**Exercise prompt:**
Below are some records. Write out the line that contains "Viewport: 2400px width, 1260px" and all lines after it, exactly, but not the pictures.

**The data:**
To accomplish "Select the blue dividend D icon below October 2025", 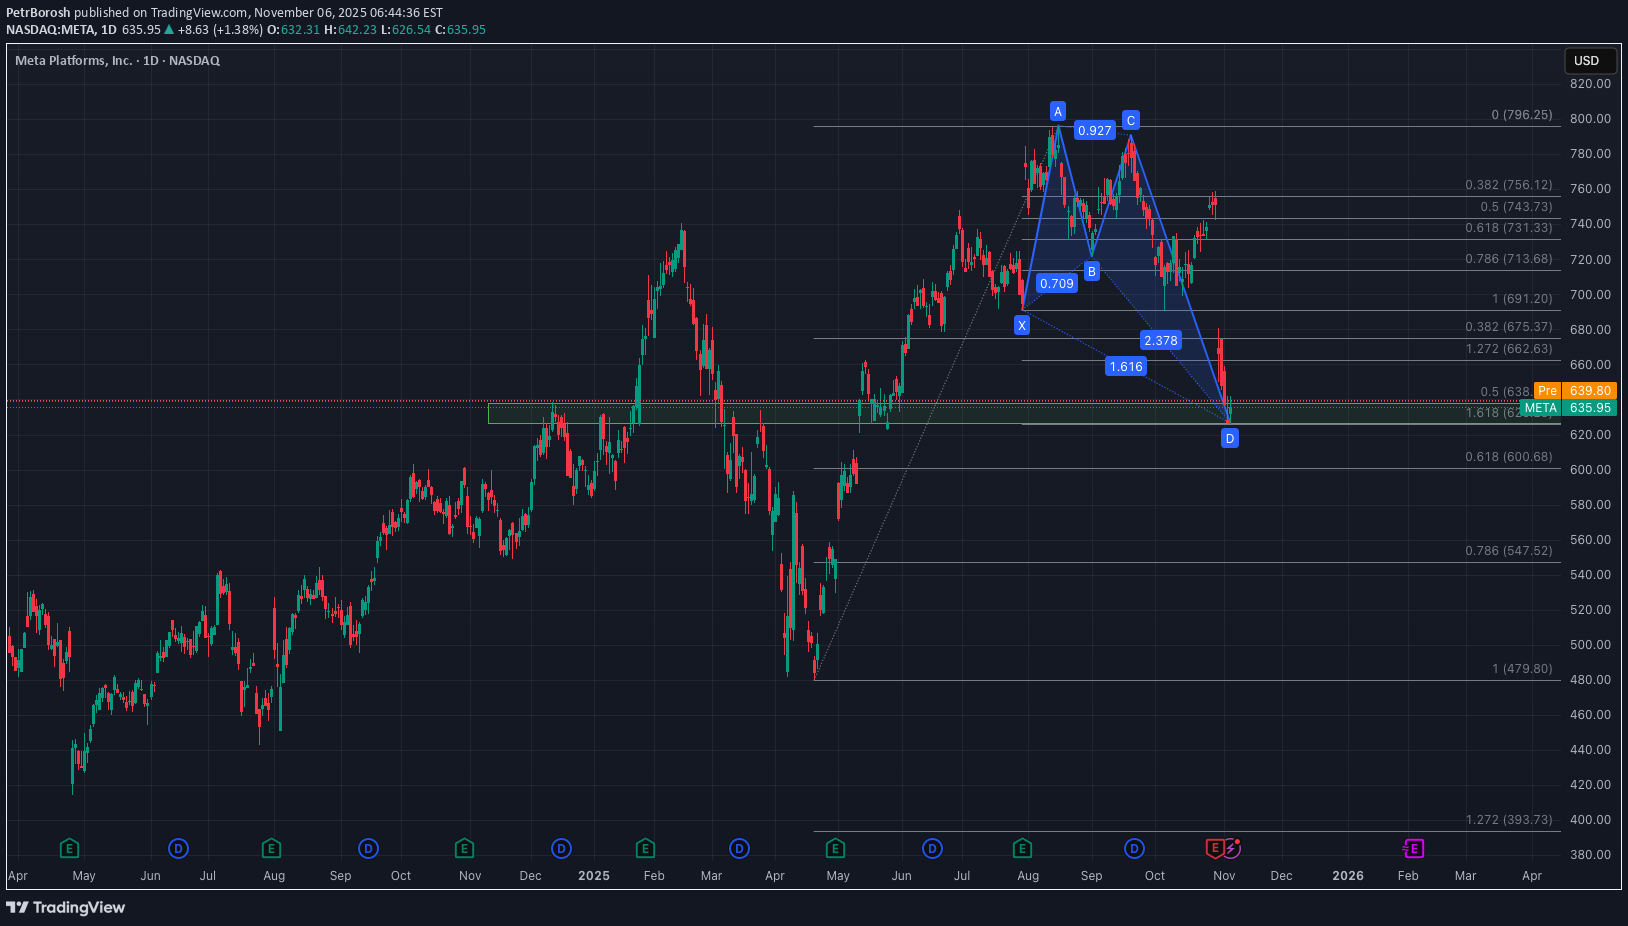I will (1133, 848).
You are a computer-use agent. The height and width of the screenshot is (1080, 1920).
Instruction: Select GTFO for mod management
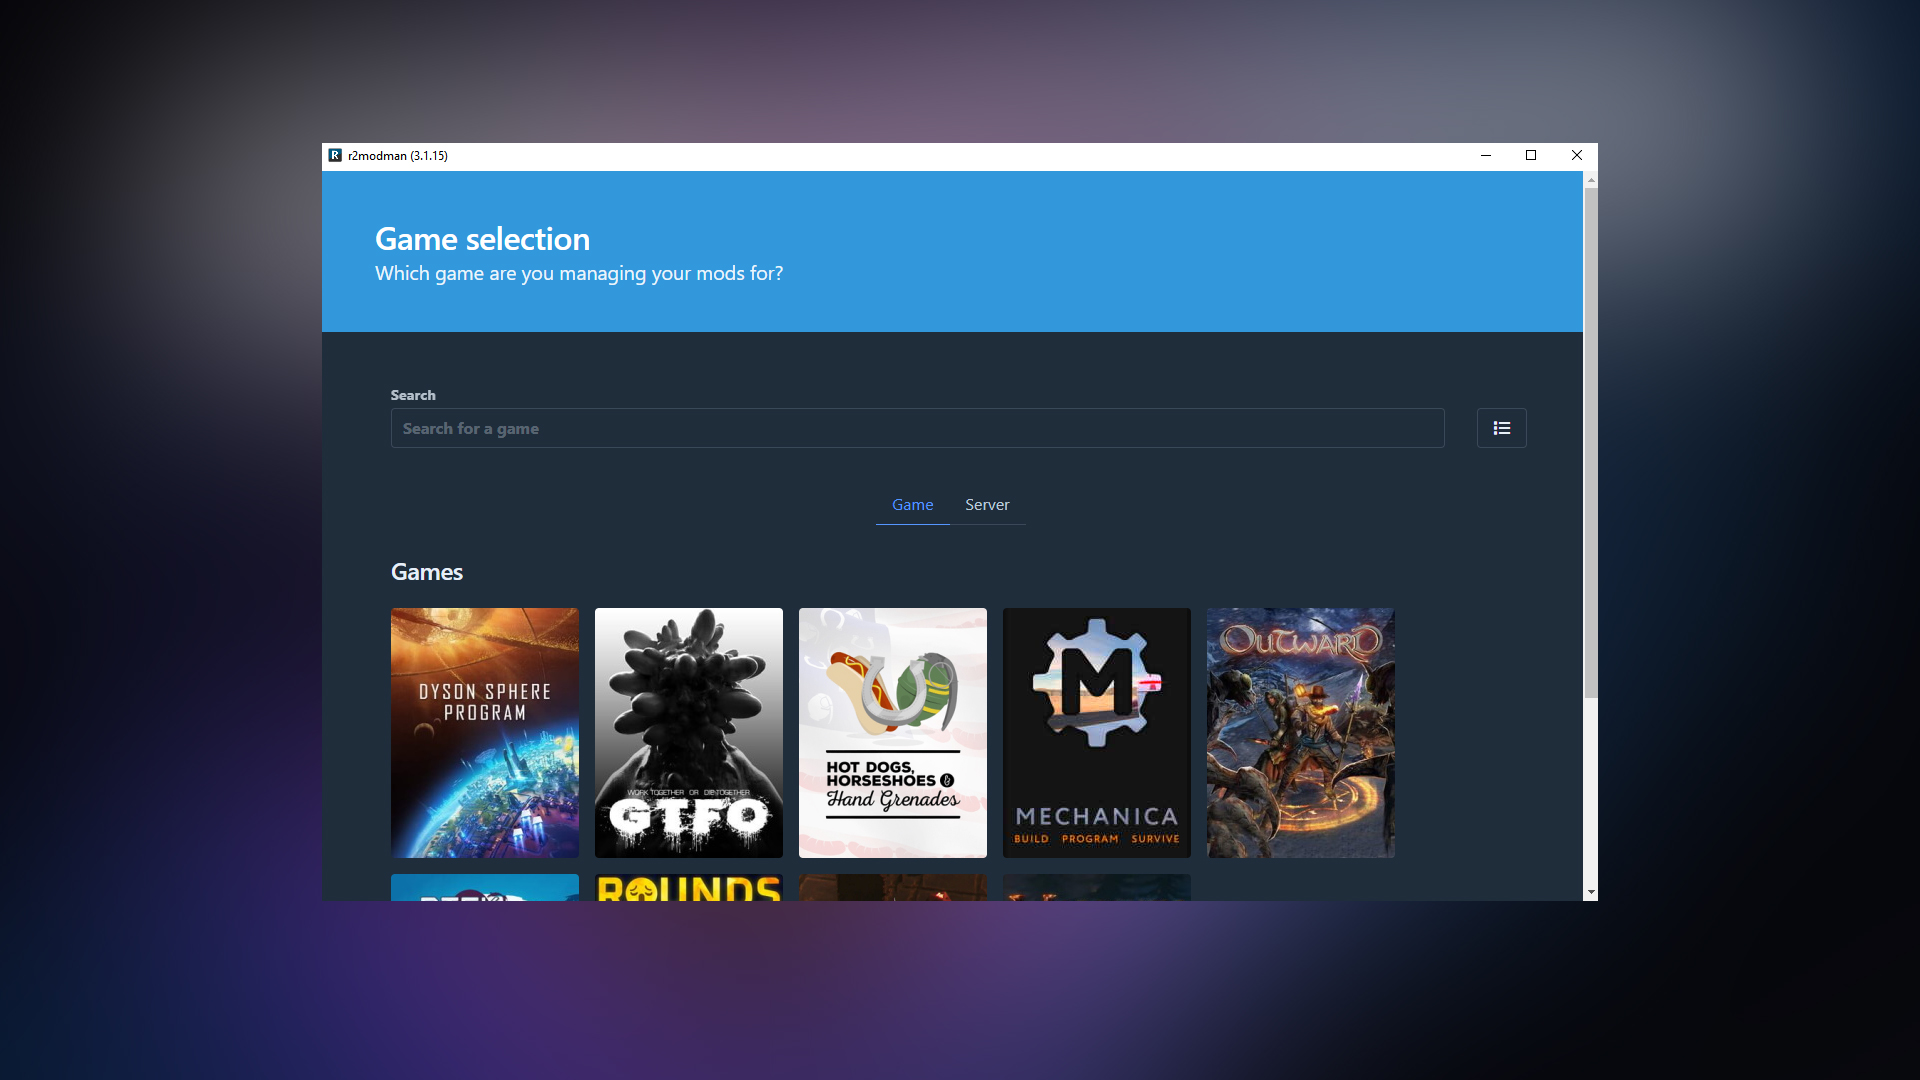tap(688, 732)
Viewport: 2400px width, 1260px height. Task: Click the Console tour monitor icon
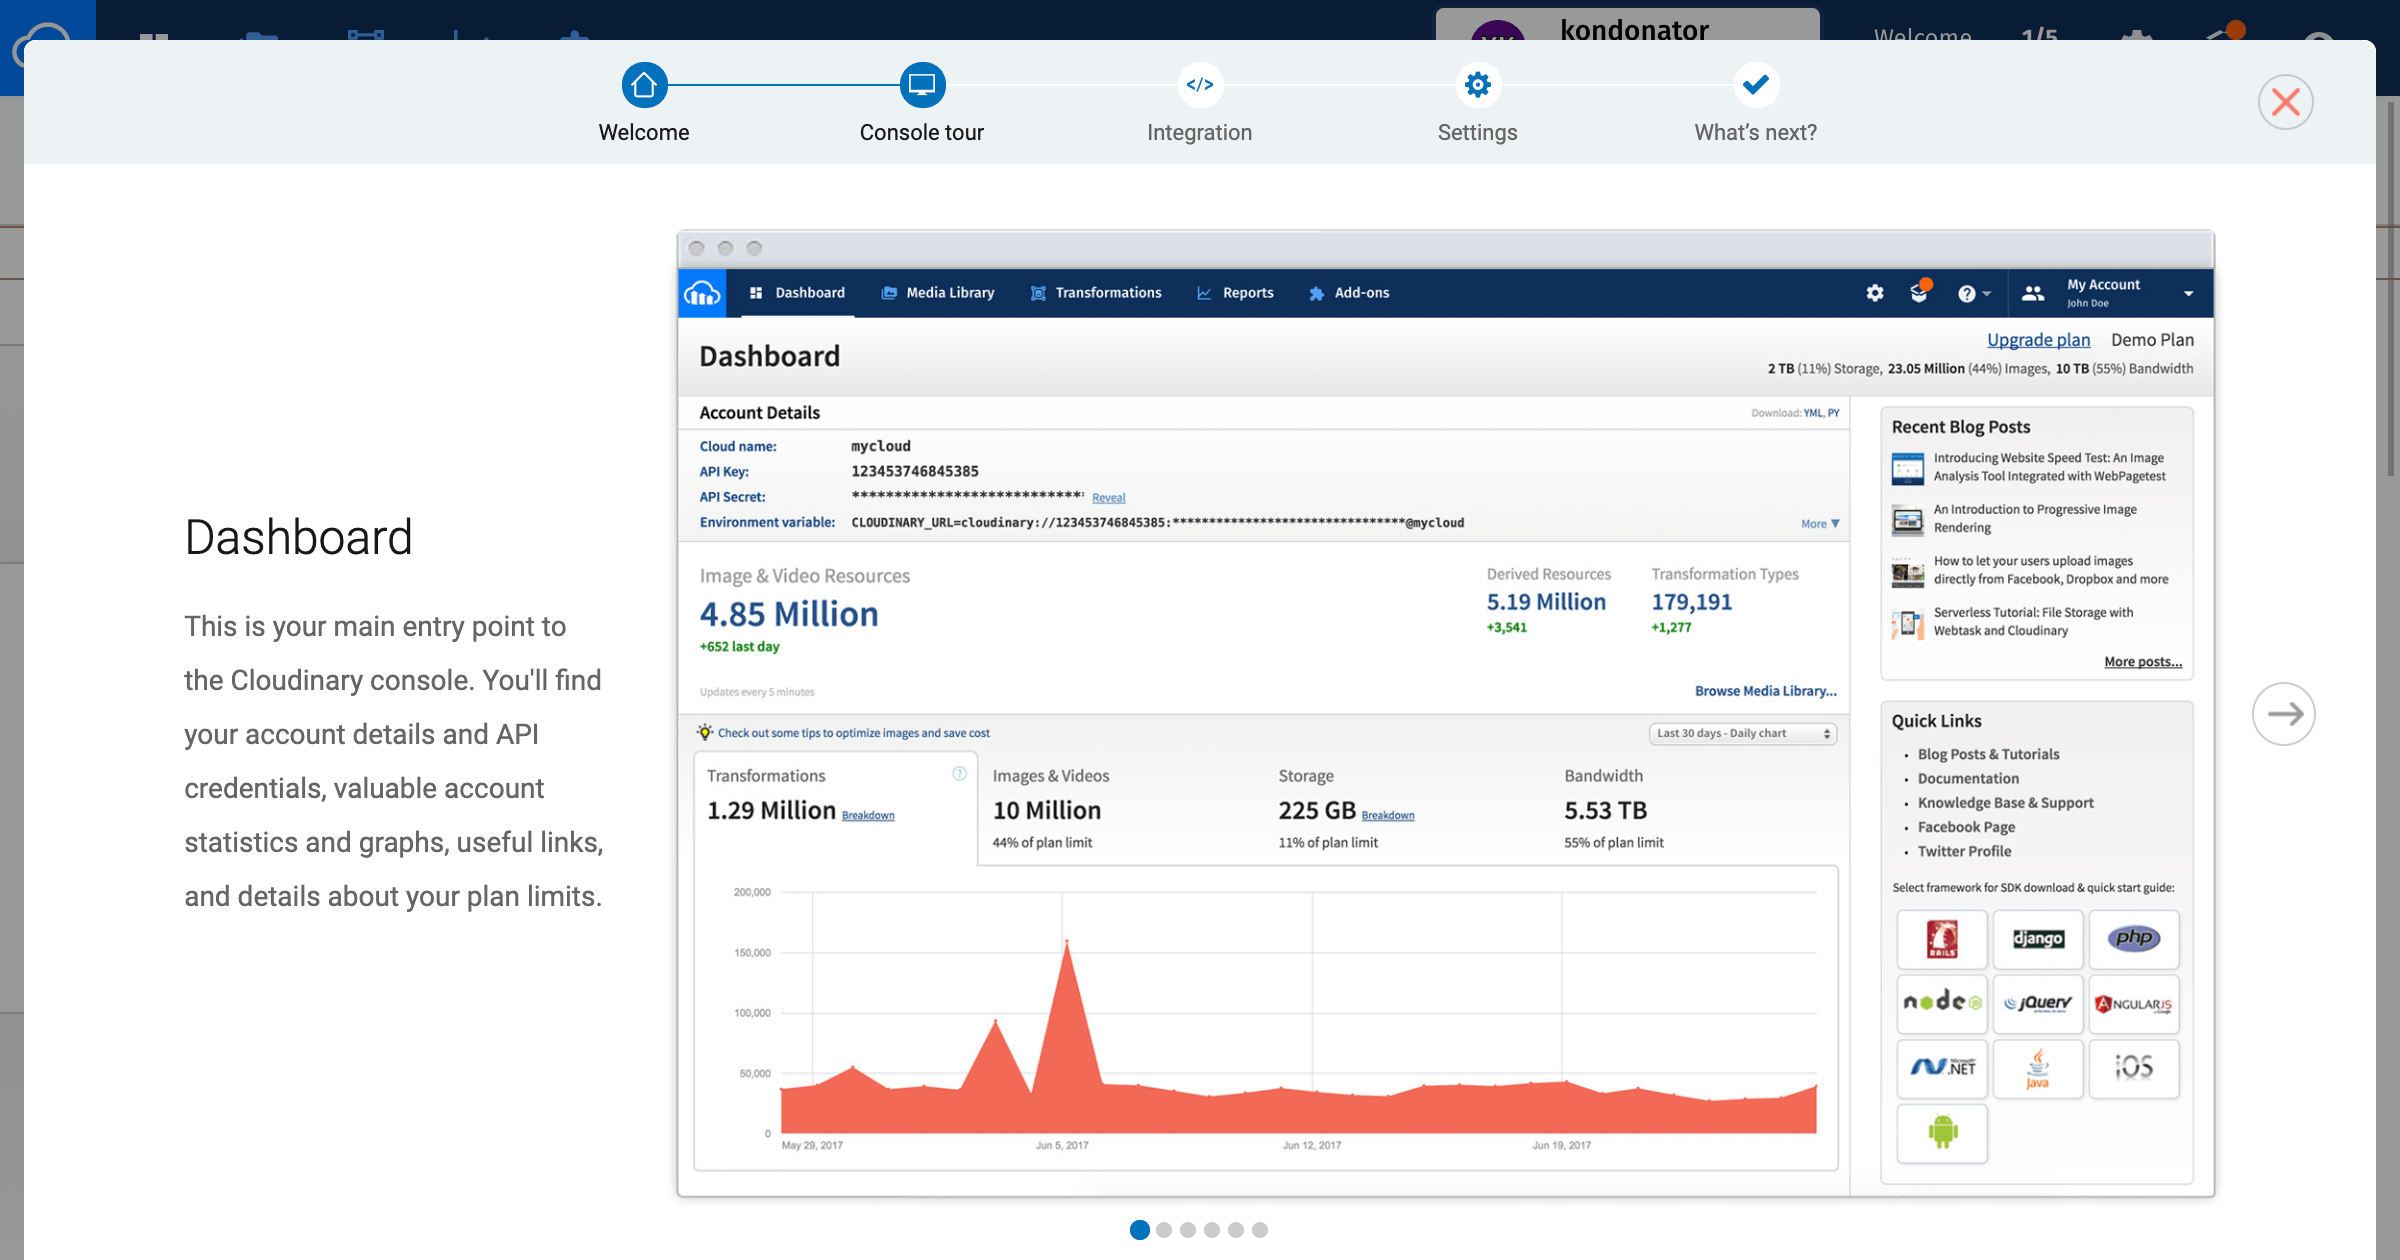(922, 85)
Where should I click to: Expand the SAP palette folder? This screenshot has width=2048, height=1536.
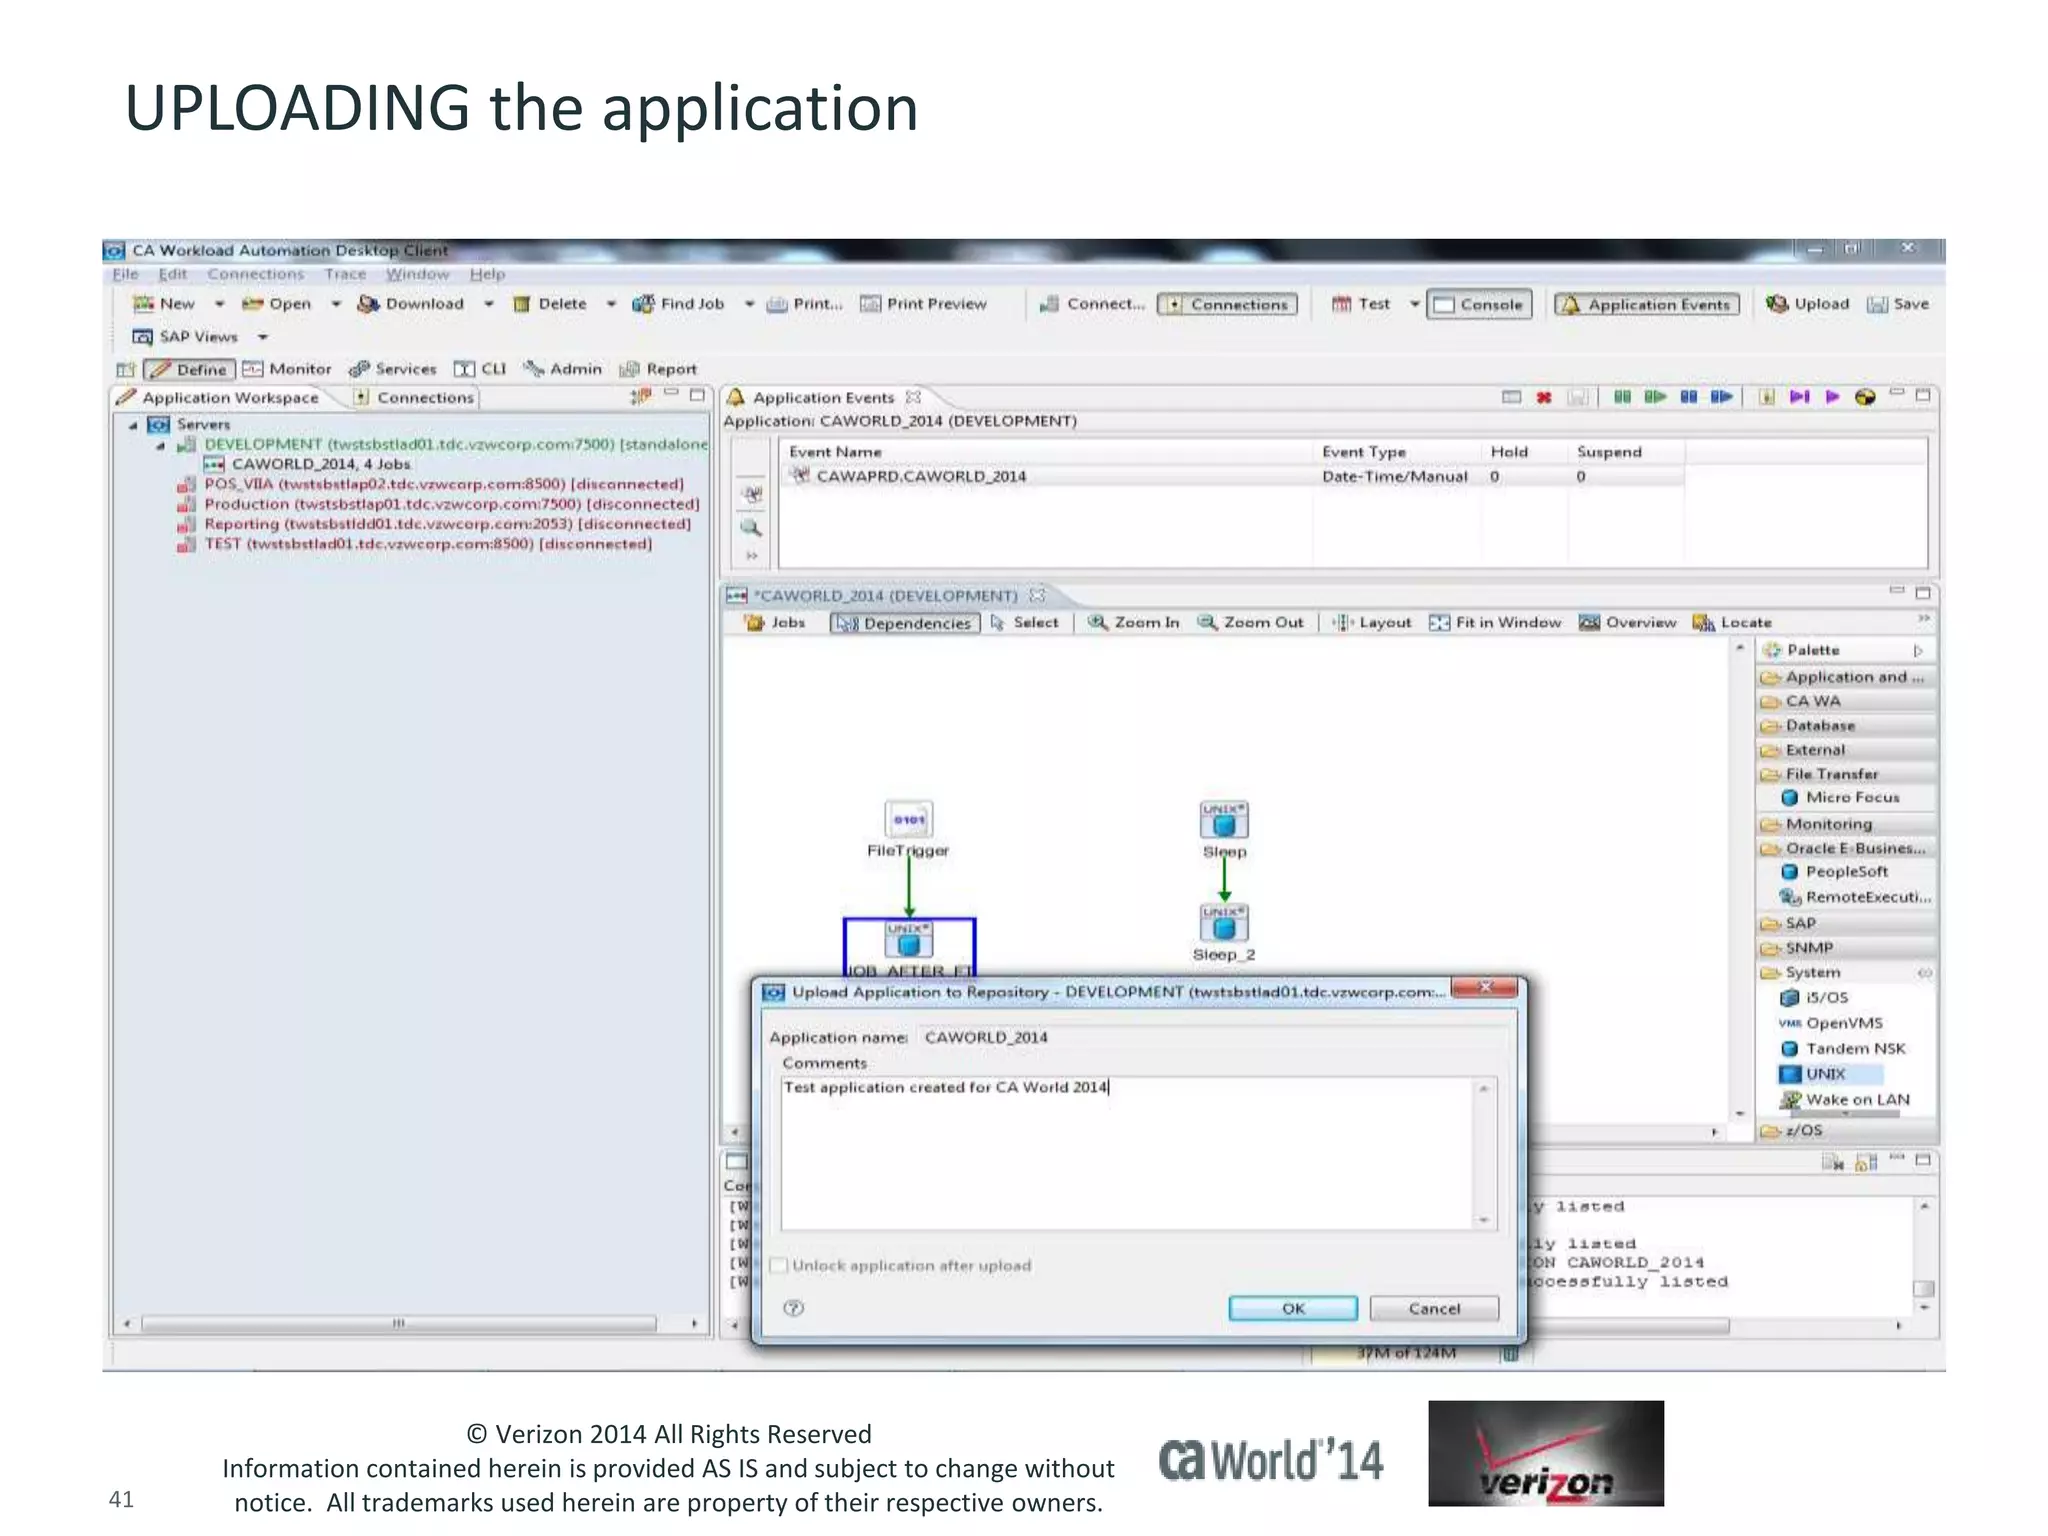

**Written response:**
Viewport: 2400px width, 1260px height. Task: Click the Console tour monitor icon
(922, 85)
Where should I click to: Expand the SAP palette folder? This screenshot has width=2048, height=1536.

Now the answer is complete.